START Supplied text

A legend in the pharmaceutical business, Greek-American philanthropist and entrepreneur George D. Behrakis has given away tens of millions of dollars of his hard-earned money.
Greek Reporter sat down with him to ask about his philanthropy and what it takes for somebody to give so very generously. Eventually, the discussion shifted to the topic of Hellenism in America, the Greek-American legacy, and the concept that “the Greeks need to give back more,” as the straightforward Behrakis noted.
“Greeks always go for the gold, not the silver or the bronze,” Behrakis stated with pride when he was honored by The Hellenic Initiative in 2014. A Greek-American, born in the former industrial city of Lowell, Massachusetts, in 1934, Behrakis never compromised on anything other than the gold — and he did it in his own way.
“If I had listened to what people used to tell me, I would have never been successful,” he explains during our exclusive interview, which is part of the Greek Reporter documentary “USA: Made in Hellas.”
Greek-American philanthropist George Behrakis
You may know Behrakis as the brilliant entrepreneur who was able to invent groundbreaking new drugs such as Tylenol, Volmex for asthma, and many others.
Initially, he worked for Johnson and Johnson, but after creating Tylenol he started his own company, Dooner Laboratories, with just the startup funding he received from his relatives and friends.
Dooner grew rapidly, however, and after selling it nine years later, Behrakis opened Muro Pharmaceuticals, which first worked on eye products and later moved on to asthma products. With Behrakis as its head, Muro was highly successful, and he sold the company in 1996.
After retiring from the pharmaceutical business, Behrakis and his wife Margo, who have nine grandchildren, started their quest to give back to society in the US and Greece. And, true to his hard-working attitude, they are doing it in a very big and bold way.

END Supplied text
START Data for analysis

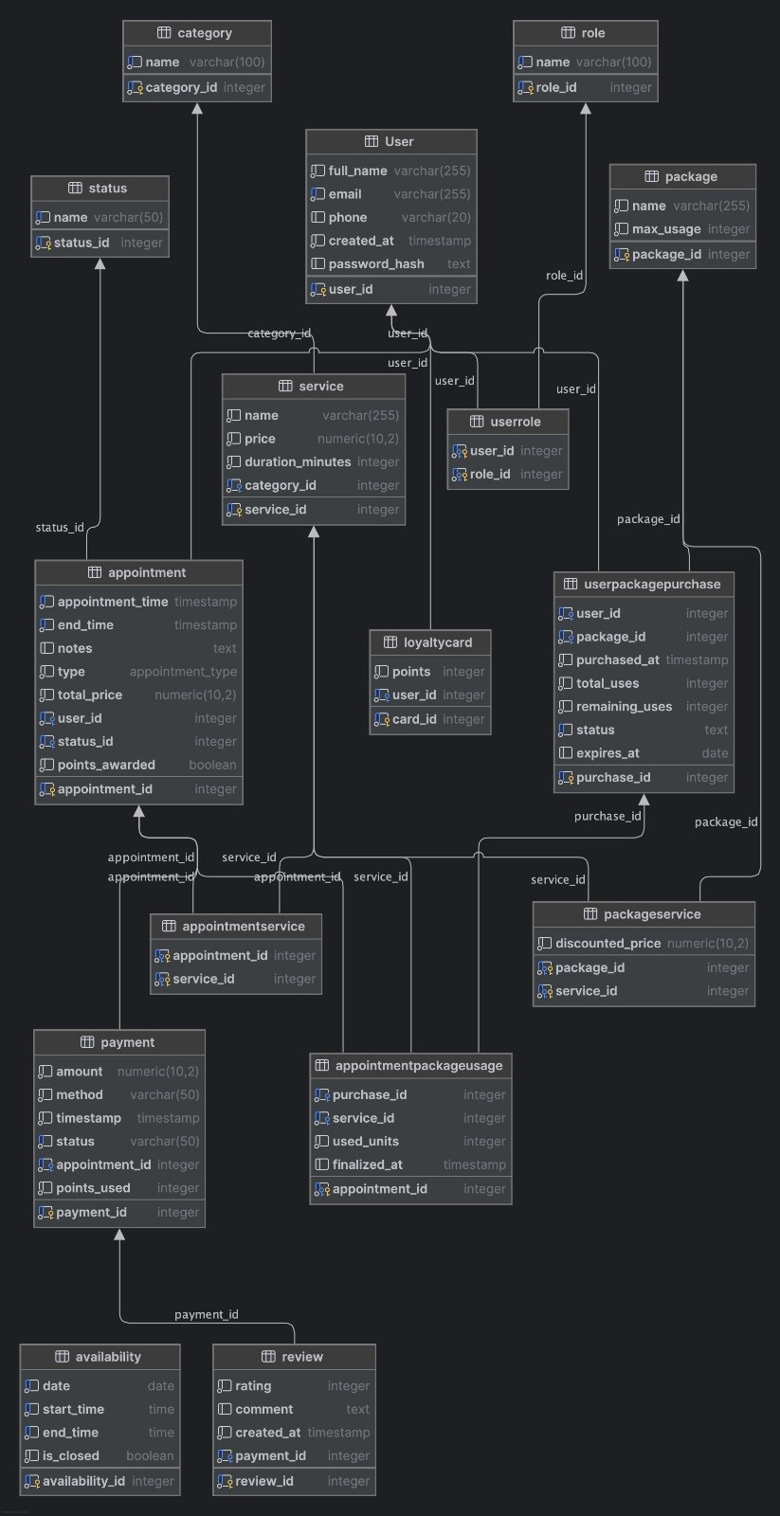
Task: Click the table icon in the category header
Action: pos(164,33)
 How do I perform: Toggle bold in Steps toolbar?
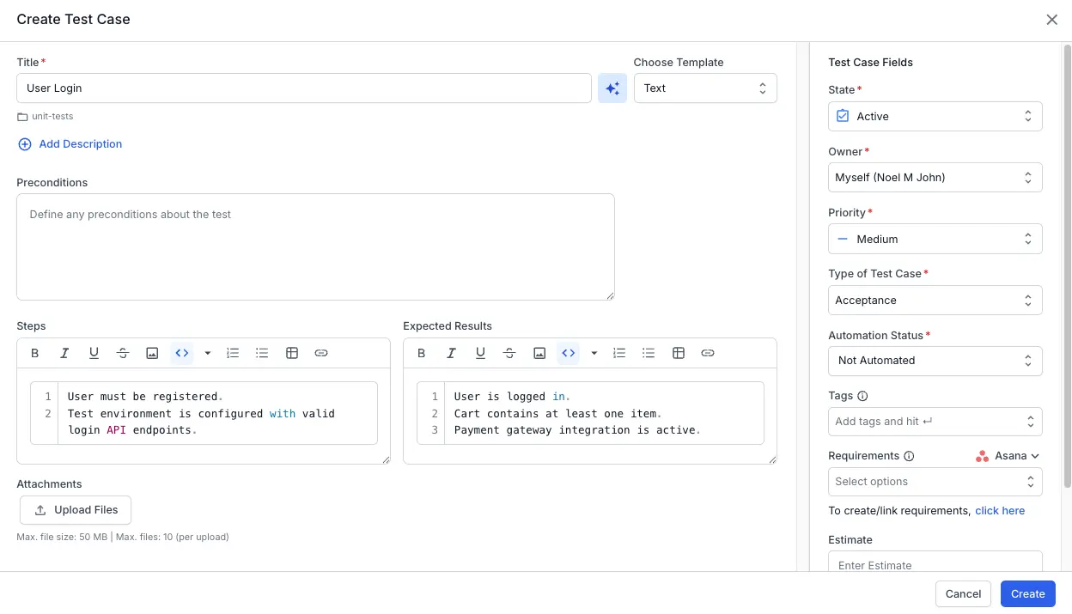35,353
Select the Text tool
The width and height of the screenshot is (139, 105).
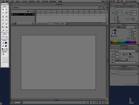pos(6,17)
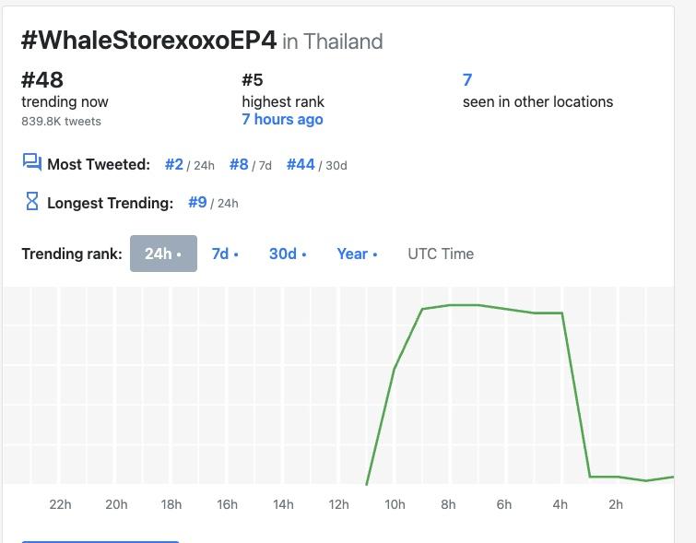Open the #9 Longest Trending 24h ranking

[x=197, y=202]
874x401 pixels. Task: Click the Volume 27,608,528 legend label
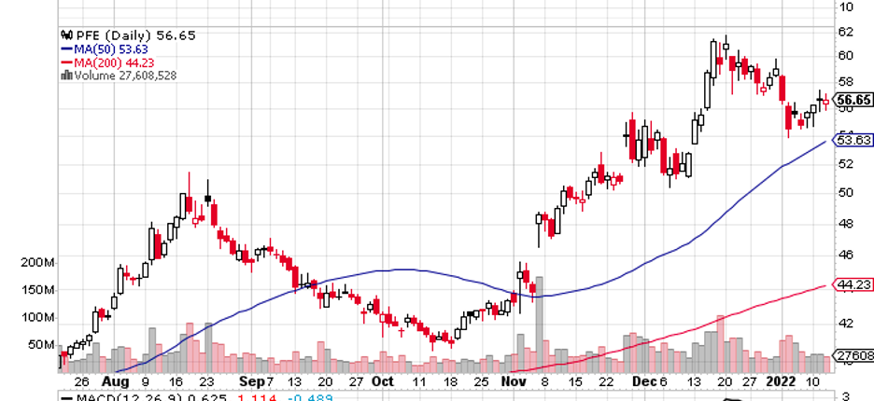tap(125, 76)
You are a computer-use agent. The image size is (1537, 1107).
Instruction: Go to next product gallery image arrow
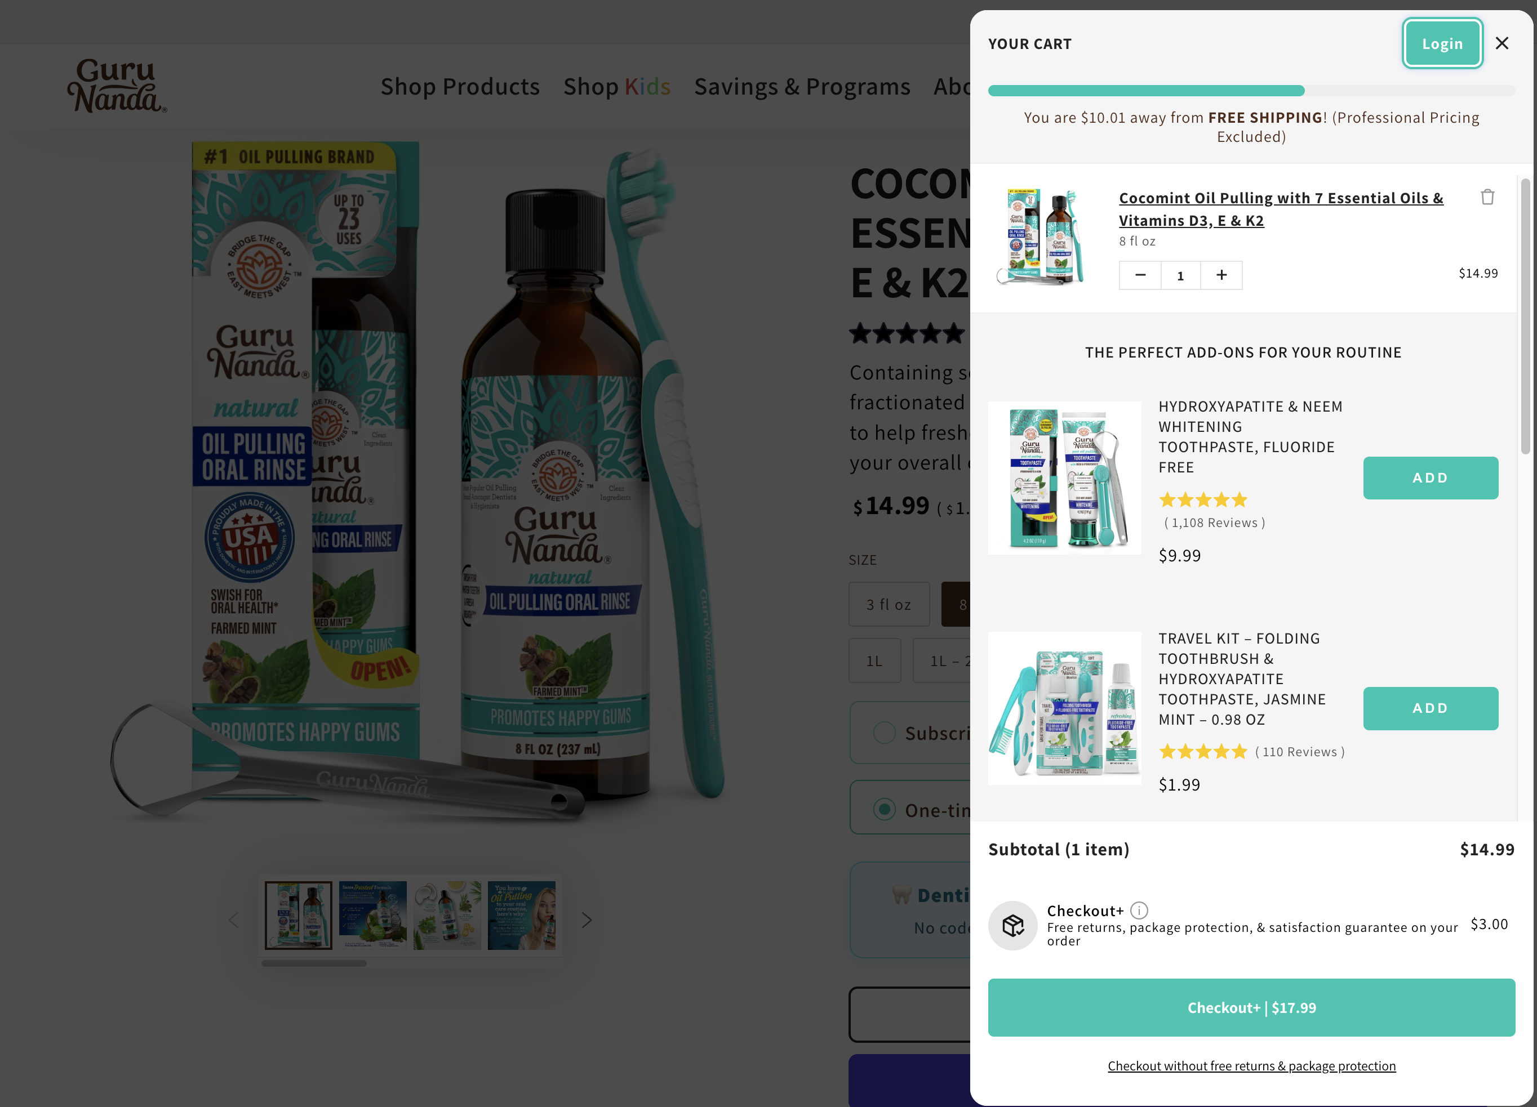587,919
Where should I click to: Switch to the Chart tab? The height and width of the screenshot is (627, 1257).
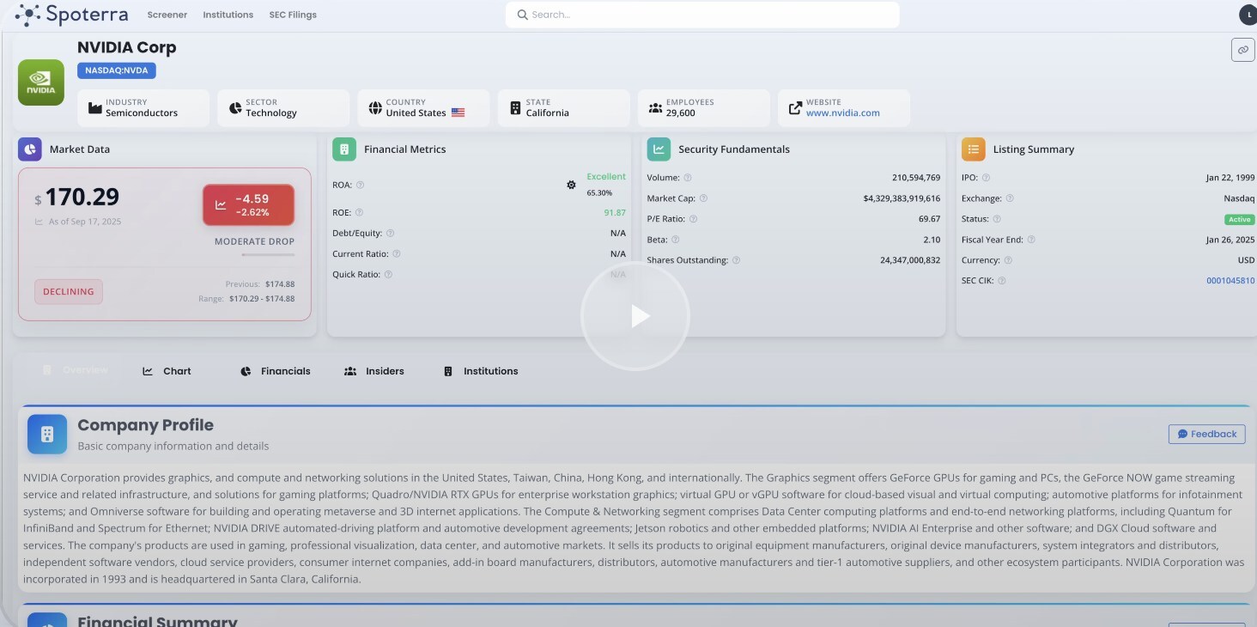pyautogui.click(x=167, y=371)

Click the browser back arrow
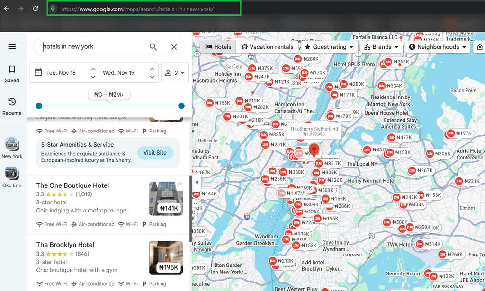pyautogui.click(x=6, y=8)
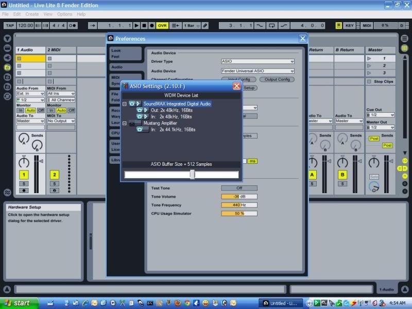The width and height of the screenshot is (412, 309).
Task: Click the track 2 activator button
Action: point(55,175)
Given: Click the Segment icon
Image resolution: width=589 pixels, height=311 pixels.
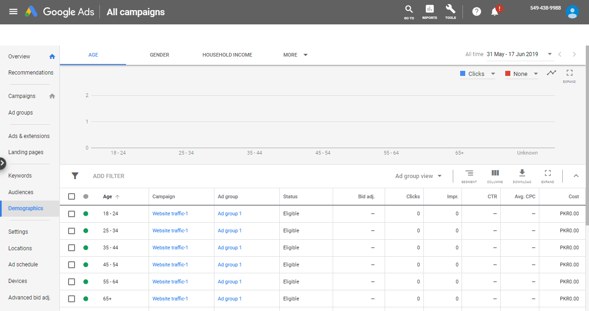Looking at the screenshot, I should coord(469,173).
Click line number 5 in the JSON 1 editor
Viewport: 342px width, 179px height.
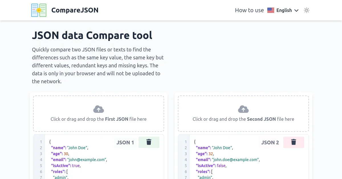click(x=41, y=166)

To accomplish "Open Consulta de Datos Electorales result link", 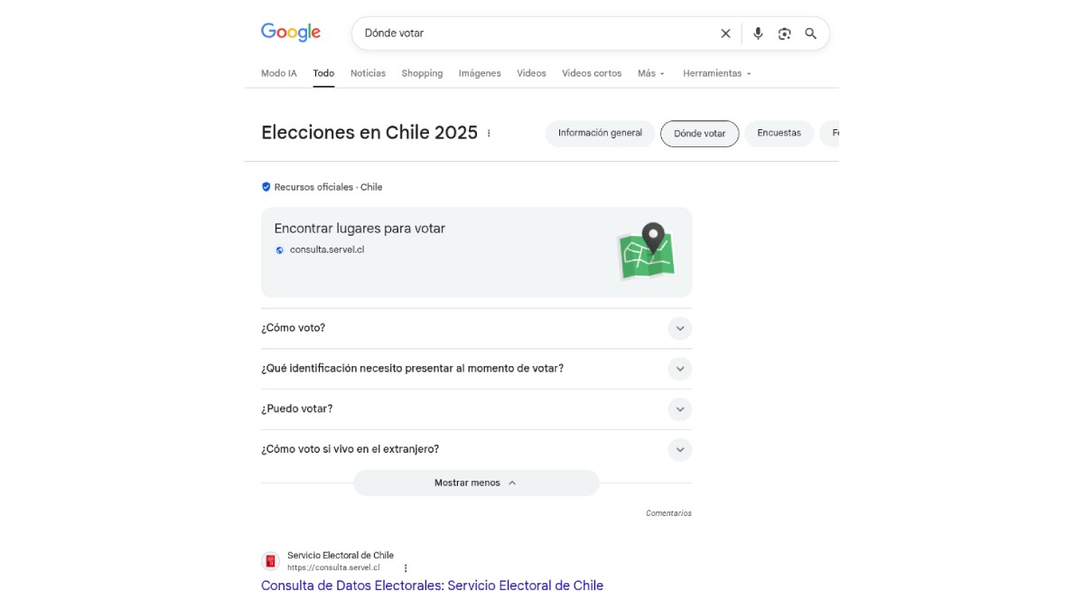I will click(x=432, y=586).
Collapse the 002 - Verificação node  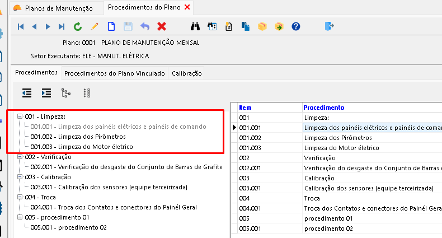click(x=20, y=157)
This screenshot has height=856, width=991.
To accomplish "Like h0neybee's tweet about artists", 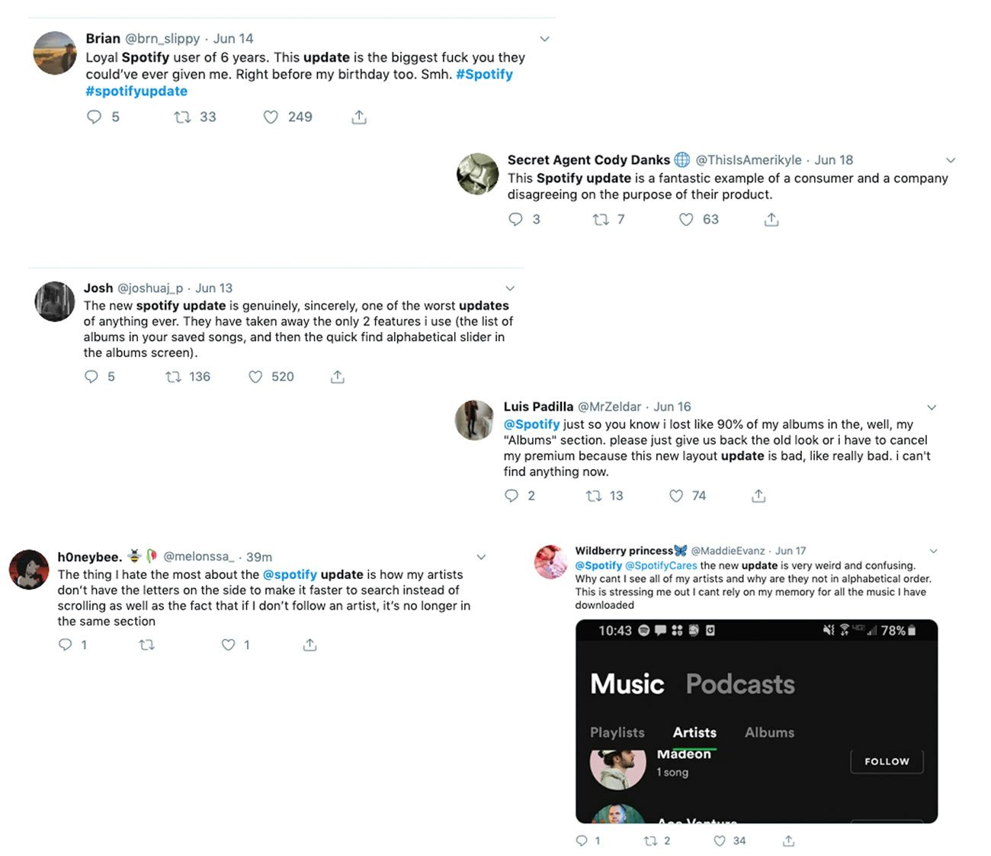I will tap(228, 645).
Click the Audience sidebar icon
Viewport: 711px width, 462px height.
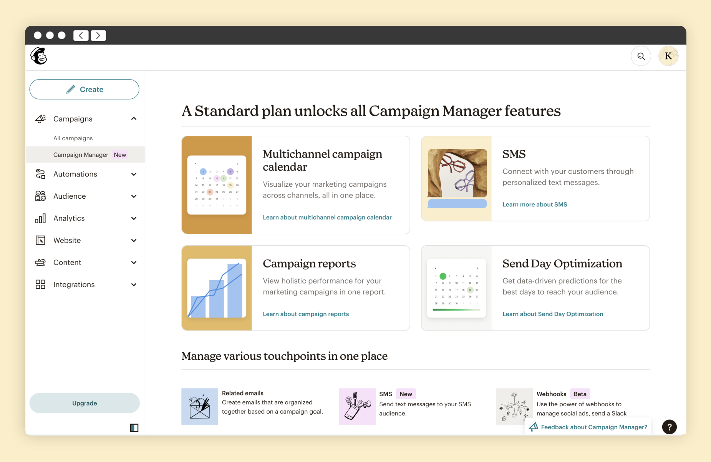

END Data for analysis

### Problem to work on
Continue the profile of George D. Behrakis from the point where it stops.

### The answer
Through The Behrakis Foundation, they are positively changing people’s lives.
“Greek Americans need a legacy in the United States, I strongly believe that,” says Behrakis, who points out that for him, the best reward is when young Greeks feel a sense of pride through his philanthropy.
Having created billion-dollar pharmaceutical giants, he says that for him, giving comes naturally.
“I think I had the best parents in the world. They had nothing, but they would always give dollars to our church when they couldn’t afford a dollar,” says Behrakis about his parents, who both descend from Mani, Greece.
“Whatever I receive, I give. I have been lucky. For me, it’s easy to make money through hard work.”
And Behrakis keeps proving his words, since his family’s foundation has supported countless Hellenic causes, including in the arts, medicine, and the Orthodox Church, with grants of tens of millions of dollars.
In 2003, George D. Behrakis and and his wife Margo made a donation to Northeastern University, where he studied pharmacy, in order that they could build the most modern Health and Sciences educational center in the United States. The 84,000-square-foot complex stands today as one of the most advanced science centers in the country.
In mid-2009, Behrakis and his wife made a $10 million donation to the Museum of Fine Arts (MFA) in Boston, the fourth-largest museum in the United States. His donation resulted in the creation of the George D. and Margo Behrakis Wing, where the MFA hosts exhibits on ancient civilizations, including Ancient Greece, Rome and Egypt.
Behrakis, along with his children Drake and Stephanie, has made a huge impact on Leadership 100, an esteemed Greek-American organization which raises money for the Greek Orthodox church in the US. Besides being one of the largest donors, he has also served it as president and chairman, and today is the Chairman emeritus of the organization.
His latest philanthropic endeavor is fighting smoking in Greece, the land of his ancestors –where much of the population still favors smoking in spite of its deadly consequences.
He provided funding and is personally involved, along with Harvard University, in creating a national anti-smoking campaign in Greece alongside the Hellenic Cancer Society and Dr. Panagiotis Behrakis, a well-respected pulmonary physician in Greece.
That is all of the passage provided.